▸ **AIM OF THE TASK**: Write the entries out again. Every character must match.
● ● ●
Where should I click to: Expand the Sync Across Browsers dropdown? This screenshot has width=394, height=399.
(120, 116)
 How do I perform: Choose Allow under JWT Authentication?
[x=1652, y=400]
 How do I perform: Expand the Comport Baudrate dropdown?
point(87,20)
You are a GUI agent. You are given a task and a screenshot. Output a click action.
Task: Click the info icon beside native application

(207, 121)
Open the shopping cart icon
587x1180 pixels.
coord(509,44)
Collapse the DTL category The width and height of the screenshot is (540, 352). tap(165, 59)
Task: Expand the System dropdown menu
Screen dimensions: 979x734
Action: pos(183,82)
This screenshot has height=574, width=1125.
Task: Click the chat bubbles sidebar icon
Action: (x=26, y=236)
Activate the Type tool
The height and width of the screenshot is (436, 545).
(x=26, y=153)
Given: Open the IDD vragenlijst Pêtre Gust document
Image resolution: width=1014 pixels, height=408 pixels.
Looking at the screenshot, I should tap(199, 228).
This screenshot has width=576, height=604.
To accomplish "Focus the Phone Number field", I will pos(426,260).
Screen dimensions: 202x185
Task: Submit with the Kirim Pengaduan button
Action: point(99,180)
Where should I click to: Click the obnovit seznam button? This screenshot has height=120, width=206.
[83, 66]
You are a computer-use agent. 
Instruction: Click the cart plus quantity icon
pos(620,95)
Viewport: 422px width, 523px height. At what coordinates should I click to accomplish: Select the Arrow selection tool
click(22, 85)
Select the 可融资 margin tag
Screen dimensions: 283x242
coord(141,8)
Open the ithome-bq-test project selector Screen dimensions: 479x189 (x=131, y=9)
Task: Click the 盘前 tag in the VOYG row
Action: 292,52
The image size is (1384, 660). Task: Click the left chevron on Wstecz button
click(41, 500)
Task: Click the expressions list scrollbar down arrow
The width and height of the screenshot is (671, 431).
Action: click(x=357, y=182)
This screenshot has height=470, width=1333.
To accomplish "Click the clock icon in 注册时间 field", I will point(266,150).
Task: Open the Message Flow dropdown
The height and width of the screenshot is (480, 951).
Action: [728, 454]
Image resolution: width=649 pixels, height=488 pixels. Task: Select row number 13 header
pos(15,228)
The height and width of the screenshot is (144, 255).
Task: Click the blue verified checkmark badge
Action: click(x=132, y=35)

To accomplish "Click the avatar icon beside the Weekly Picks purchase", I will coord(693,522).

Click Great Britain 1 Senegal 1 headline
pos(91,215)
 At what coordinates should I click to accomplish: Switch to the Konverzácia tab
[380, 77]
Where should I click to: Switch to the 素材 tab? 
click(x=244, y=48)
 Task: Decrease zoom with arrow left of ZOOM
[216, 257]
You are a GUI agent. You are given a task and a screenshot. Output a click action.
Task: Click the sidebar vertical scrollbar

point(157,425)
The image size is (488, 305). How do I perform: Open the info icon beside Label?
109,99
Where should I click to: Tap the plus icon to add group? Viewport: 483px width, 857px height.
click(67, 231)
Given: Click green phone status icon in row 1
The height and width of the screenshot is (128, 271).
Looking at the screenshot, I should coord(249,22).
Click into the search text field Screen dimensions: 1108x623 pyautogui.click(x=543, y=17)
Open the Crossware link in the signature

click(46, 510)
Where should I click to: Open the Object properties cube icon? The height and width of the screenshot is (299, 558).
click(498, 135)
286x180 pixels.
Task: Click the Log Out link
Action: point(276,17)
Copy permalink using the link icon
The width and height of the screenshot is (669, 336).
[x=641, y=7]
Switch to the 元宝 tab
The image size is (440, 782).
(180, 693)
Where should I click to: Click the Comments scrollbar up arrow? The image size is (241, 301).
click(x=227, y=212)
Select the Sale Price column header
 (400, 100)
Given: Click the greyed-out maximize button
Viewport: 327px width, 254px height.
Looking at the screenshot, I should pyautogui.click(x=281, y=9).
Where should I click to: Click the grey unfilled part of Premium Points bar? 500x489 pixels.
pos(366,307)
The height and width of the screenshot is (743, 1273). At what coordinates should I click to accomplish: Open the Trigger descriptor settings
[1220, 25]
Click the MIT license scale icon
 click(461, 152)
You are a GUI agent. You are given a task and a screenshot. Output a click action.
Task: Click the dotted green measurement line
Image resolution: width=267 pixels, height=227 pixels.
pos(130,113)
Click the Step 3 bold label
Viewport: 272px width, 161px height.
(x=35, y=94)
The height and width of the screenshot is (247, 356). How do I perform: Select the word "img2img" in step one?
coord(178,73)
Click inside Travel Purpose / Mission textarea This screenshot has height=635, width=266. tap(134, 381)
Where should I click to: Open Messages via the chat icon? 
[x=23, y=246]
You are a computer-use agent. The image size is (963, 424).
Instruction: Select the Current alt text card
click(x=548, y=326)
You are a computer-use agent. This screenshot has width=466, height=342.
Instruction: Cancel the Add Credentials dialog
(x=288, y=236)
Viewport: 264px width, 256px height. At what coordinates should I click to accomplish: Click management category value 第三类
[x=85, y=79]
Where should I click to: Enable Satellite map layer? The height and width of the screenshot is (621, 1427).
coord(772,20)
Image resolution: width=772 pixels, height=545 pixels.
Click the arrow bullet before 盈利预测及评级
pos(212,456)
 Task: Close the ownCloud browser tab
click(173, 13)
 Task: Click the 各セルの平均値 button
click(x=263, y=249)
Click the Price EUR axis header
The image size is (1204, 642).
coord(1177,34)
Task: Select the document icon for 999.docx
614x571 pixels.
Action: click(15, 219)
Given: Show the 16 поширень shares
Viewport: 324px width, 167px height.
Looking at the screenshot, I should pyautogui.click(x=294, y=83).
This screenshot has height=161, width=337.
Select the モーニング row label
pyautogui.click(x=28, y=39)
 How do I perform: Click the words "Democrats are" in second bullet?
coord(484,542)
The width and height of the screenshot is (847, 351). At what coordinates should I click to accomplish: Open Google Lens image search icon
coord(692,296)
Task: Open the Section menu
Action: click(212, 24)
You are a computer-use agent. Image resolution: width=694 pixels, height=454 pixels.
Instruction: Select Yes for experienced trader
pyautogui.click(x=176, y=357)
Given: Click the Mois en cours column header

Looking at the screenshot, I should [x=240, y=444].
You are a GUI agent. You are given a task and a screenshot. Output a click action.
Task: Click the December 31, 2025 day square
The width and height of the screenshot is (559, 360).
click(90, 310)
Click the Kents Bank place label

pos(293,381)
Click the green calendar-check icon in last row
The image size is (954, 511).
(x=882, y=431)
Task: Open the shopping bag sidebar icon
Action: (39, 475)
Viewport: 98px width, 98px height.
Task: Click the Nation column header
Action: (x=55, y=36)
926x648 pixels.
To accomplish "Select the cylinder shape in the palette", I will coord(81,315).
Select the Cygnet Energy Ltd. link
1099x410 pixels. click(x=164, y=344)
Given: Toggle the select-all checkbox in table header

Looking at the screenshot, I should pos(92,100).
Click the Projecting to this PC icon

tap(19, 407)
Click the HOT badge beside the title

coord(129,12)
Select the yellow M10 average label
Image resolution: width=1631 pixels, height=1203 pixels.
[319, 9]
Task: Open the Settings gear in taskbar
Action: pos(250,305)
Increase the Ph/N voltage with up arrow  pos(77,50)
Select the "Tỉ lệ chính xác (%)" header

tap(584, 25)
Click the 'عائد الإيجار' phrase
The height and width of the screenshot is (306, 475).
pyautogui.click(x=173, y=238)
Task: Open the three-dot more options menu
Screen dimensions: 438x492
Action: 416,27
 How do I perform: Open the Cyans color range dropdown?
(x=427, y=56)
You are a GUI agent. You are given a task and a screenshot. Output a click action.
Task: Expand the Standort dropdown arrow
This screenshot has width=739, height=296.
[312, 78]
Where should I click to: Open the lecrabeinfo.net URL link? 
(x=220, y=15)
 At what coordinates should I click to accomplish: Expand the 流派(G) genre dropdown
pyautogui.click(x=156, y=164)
● ● ●
▸ **EXERCISE RESULT**:
Where should I click to: Expand the Sync Across Browsers dropdown? This screenshot has width=394, height=399.
(120, 116)
 How do I perform: Choose Allow under JWT Authentication?
[x=1652, y=400]
 How do I perform: Expand the Comport Baudrate dropdown?
point(87,20)
You are a GUI agent. You are given a task and a screenshot. Output a click action.
Task: Click the info icon beside native application

(207, 121)
Open the shopping cart icon
587x1180 pixels.
coord(509,44)
Collapse the DTL category The width and height of the screenshot is (540, 352). tap(165, 59)
Task: Expand the System dropdown menu
Screen dimensions: 979x734
Action: pos(183,82)
This screenshot has height=574, width=1125.
Task: Click the chat bubbles sidebar icon
Action: (x=26, y=236)
Activate the Type tool
The height and width of the screenshot is (436, 545).
(x=26, y=153)
Given: Open the IDD vragenlijst Pêtre Gust document
Image resolution: width=1014 pixels, height=408 pixels.
Looking at the screenshot, I should tap(199, 228).
This screenshot has width=576, height=604.
To accomplish "Focus the Phone Number field", I will pos(426,260).
Screen dimensions: 202x185
Task: Submit with the Kirim Pengaduan button
Action: point(99,180)
Where should I click to: Click the obnovit seznam button? This screenshot has height=120, width=206.
[83, 66]
You are a computer-use agent. 
Instruction: Click the cart plus quantity icon
pos(620,95)
Viewport: 422px width, 523px height. At what coordinates should I click to accomplish: Select the Arrow selection tool
click(22, 85)
Select the 可融资 margin tag
Screen dimensions: 283x242
coord(141,8)
Open the ithome-bq-test project selector Screen dimensions: 479x189 (x=131, y=9)
Task: Click the 盘前 tag in the VOYG row
Action: 292,52
The image size is (1384, 660). Task: Click the left chevron on Wstecz button
click(41, 500)
Task: Click the expressions list scrollbar down arrow
The width and height of the screenshot is (671, 431).
Action: click(x=357, y=182)
This screenshot has height=470, width=1333.
To accomplish "Click the clock icon in 注册时间 field", I will point(266,150).
Task: Open the Message Flow dropdown
The height and width of the screenshot is (480, 951).
Action: [728, 454]
Image resolution: width=649 pixels, height=488 pixels. Task: Select row number 13 header
pos(15,228)
The height and width of the screenshot is (144, 255).
Task: Click the blue verified checkmark badge
Action: click(x=132, y=35)

To accomplish "Click the avatar icon beside the Weekly Picks purchase", I will coord(693,522).

Click Great Britain 1 Senegal 1 headline
pos(91,215)
 At what coordinates should I click to accomplish: Switch to the Konverzácia tab
[380, 77]
Where should I click to: Switch to the 素材 tab? 
click(x=244, y=48)
 Task: Decrease zoom with arrow left of ZOOM
[216, 257]
You are a GUI agent. You are given a task and a screenshot. Output a click action.
Task: Click the sidebar vertical scrollbar

point(157,425)
The image size is (488, 305). How do I perform: Open the info icon beside Label?
109,99
Where should I click to: Tap the plus icon to add group? Viewport: 483px width, 857px height.
click(67, 231)
Given: Click green phone status icon in row 1
The height and width of the screenshot is (128, 271).
Looking at the screenshot, I should coord(249,22).
Click into the search text field Screen dimensions: 1108x623 pyautogui.click(x=543, y=17)
Open the Crossware link in the signature

click(46, 510)
Where should I click to: Open the Object properties cube icon? The height and width of the screenshot is (299, 558).
click(498, 135)
286x180 pixels.
Task: Click the Log Out link
Action: point(276,17)
Copy permalink using the link icon
The width and height of the screenshot is (669, 336).
[x=641, y=7]
Switch to the 元宝 tab
The image size is (440, 782).
(180, 693)
Where should I click to: Click the Comments scrollbar up arrow? The image size is (241, 301).
click(x=227, y=212)
Select the Sale Price column header
 (400, 100)
Given: Click the greyed-out maximize button
Viewport: 327px width, 254px height.
Looking at the screenshot, I should pyautogui.click(x=281, y=9).
Where should I click to: Click the grey unfilled part of Premium Points bar? 500x489 pixels.
pos(366,307)
The height and width of the screenshot is (743, 1273). At what coordinates should I click to accomplish: Open the Trigger descriptor settings
[1220, 25]
Click the MIT license scale icon
 click(461, 152)
You are a GUI agent. You are given a task and a screenshot. Output a click action.
Task: Click the dotted green measurement line
Image resolution: width=267 pixels, height=227 pixels.
pos(130,113)
Click the Step 3 bold label
Viewport: 272px width, 161px height.
(x=35, y=94)
The height and width of the screenshot is (247, 356). How do I perform: Select the word "img2img" in step one?
coord(178,73)
Click inside Travel Purpose / Mission textarea This screenshot has height=635, width=266. tap(134, 381)
Where should I click to: Open Messages via the chat icon? 
[x=23, y=246]
You are a computer-use agent. The image size is (963, 424).
Instruction: Select the Current alt text card
click(x=548, y=326)
You are a computer-use agent. This screenshot has width=466, height=342.
Instruction: Cancel the Add Credentials dialog
(x=288, y=236)
Viewport: 264px width, 256px height. At what coordinates should I click to accomplish: Click management category value 第三类
[x=85, y=79]
Where should I click to: Enable Satellite map layer? The height and width of the screenshot is (621, 1427).
coord(772,20)
Image resolution: width=772 pixels, height=545 pixels.
Click the arrow bullet before 盈利预测及评级
pos(212,456)
 Task: Close the ownCloud browser tab
click(173, 13)
 Task: Click the 各セルの平均値 button
click(x=263, y=249)
Click the Price EUR axis header
The image size is (1204, 642).
coord(1177,34)
Task: Select the document icon for 999.docx
614x571 pixels.
Action: click(15, 219)
Given: Show the 16 поширень shares
Viewport: 324px width, 167px height.
Looking at the screenshot, I should pyautogui.click(x=294, y=83).
This screenshot has height=161, width=337.
Select the モーニング row label
pyautogui.click(x=28, y=39)
 How do I perform: Click the words "Democrats are" in second bullet?
coord(484,542)
The width and height of the screenshot is (847, 351). At what coordinates should I click to accomplish: Open Google Lens image search icon
coord(692,296)
Task: Open the Section menu
Action: click(212, 24)
You are a computer-use agent. Image resolution: width=694 pixels, height=454 pixels.
Instruction: Select Yes for experienced trader
pyautogui.click(x=176, y=357)
Given: Click the Mois en cours column header

Looking at the screenshot, I should [x=240, y=444].
You are a GUI agent. You are given a task and a screenshot. Output a click action.
Task: Click the December 31, 2025 day square
The width and height of the screenshot is (559, 360).
click(90, 310)
Click the Kents Bank place label

pos(293,381)
Click the green calendar-check icon in last row
The image size is (954, 511).
(x=882, y=431)
Task: Open the shopping bag sidebar icon
Action: (39, 475)
Viewport: 98px width, 98px height.
Task: Click the Nation column header
Action: (x=55, y=36)
926x648 pixels.
To accomplish "Select the cylinder shape in the palette", I will coord(81,315).
Select the Cygnet Energy Ltd. link
1099x410 pixels. click(x=164, y=344)
Given: Toggle the select-all checkbox in table header

Looking at the screenshot, I should pos(92,100).
Click the Projecting to this PC icon

tap(19, 407)
Click the HOT badge beside the title

coord(129,12)
Select the yellow M10 average label
Image resolution: width=1631 pixels, height=1203 pixels.
[319, 9]
Task: Open the Settings gear in taskbar
Action: pos(250,305)
Increase the Ph/N voltage with up arrow  pos(77,50)
Select the "Tỉ lệ chính xác (%)" header

tap(584, 25)
Click the 'عائد الإيجار' phrase
The height and width of the screenshot is (306, 475).
pyautogui.click(x=173, y=238)
Task: Open the three-dot more options menu
Screen dimensions: 438x492
Action: 416,27
 How do I perform: Open the Cyans color range dropdown?
(x=427, y=56)
You are a GUI agent. You are given a task and a screenshot. Output a click action.
Task: Expand the Standort dropdown arrow
This screenshot has width=739, height=296.
[312, 78]
Where should I click to: Open the lecrabeinfo.net URL link? 
(x=220, y=15)
 At what coordinates should I click to accomplish: Expand the 流派(G) genre dropdown
pyautogui.click(x=156, y=164)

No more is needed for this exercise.